§ **ESTRATTO DELLA PAGINA**
========================================

Fondo Fotografico Gino Montecampi

Meda negli occhi


Biografia

Gino Montecampi è nato a Seregno nel 1948, dove vive.
Ha frequentato la scuola d’arti grafiche degli Artigianelli Pavoniani e la
scuola di fotografia Paolo Borsa, entrambe a Monza. Ha iniziato a
fotografare a 19 anni. Dopo aver aderito a diversi gruppi fotografici, dal
1983 è socio fondatore del Gruppo Fotografico Alberto da Giussano di
Paina di Giussano. È vincitore di diversi concorsi fotografici.

========================================

§ **MATERIALE FORNITO**
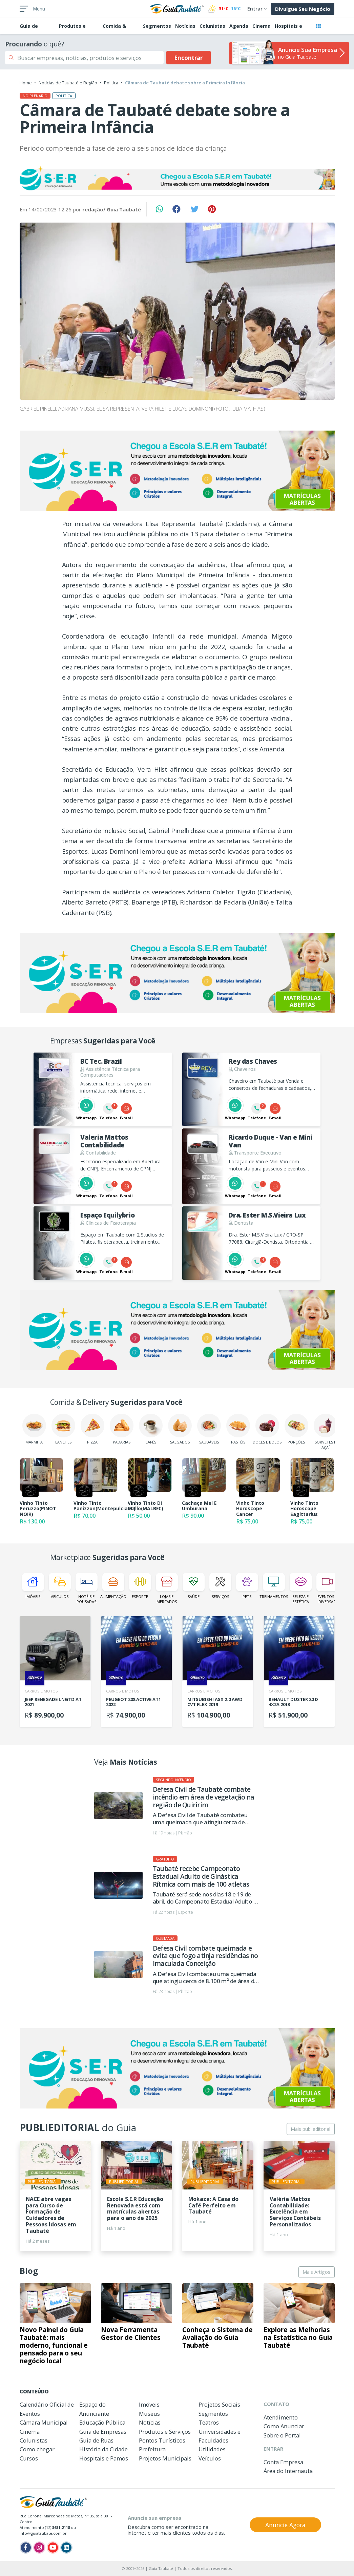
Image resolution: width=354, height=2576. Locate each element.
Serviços (220, 1586)
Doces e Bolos (267, 1429)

========================================

§ **COMPITI DELL'ESERCIZIO**
**a)** Stabilisci se ciascuna affermazione concorda con la biografia di Gino Montecampi, rispondendo sì o no e citando le parole decisive del testo: (i) Gino Montecampi è nato a Monza; (ii) ha cominciato a fotografare a 19 anni; (iii) dal 1983 è socio fondatore del Gruppo Fotografico Alberto da Giussano.
**b)** In quale località ha sede il gruppo fotografico di cui, secondo la biografia di Gino Montecampi, egli è socio fondatore?
**c)** Sulla base della biografia di Gino Montecampi, spiega in una o due frasi quale formazione scolastica ha ricevuto e in quale città si è svolta.

§ **SOLUZIONI DELL'ESERCIZIO**
**a)**
(i) No: "Gino Montecampi è nato a Seregno nel 1948, dove vive."
(ii) Sì: "Ha iniziato a fotografare a 19 anni."
(iii) Sì: "dal 1983 è socio fondatore del Gruppo Fotografico Alberto da Giussano di Paina di Giussano."

**b)** Il Gruppo Fotografico Alberto da Giussano ha sede a Paina di Giussano.

**c)** Gino Montecampi ha frequentato la scuola d'arti grafiche degli Artigianelli Pavoniani e la scuola di fotografia Paolo Borsa. Entrambe le scuole si trovano a Monza.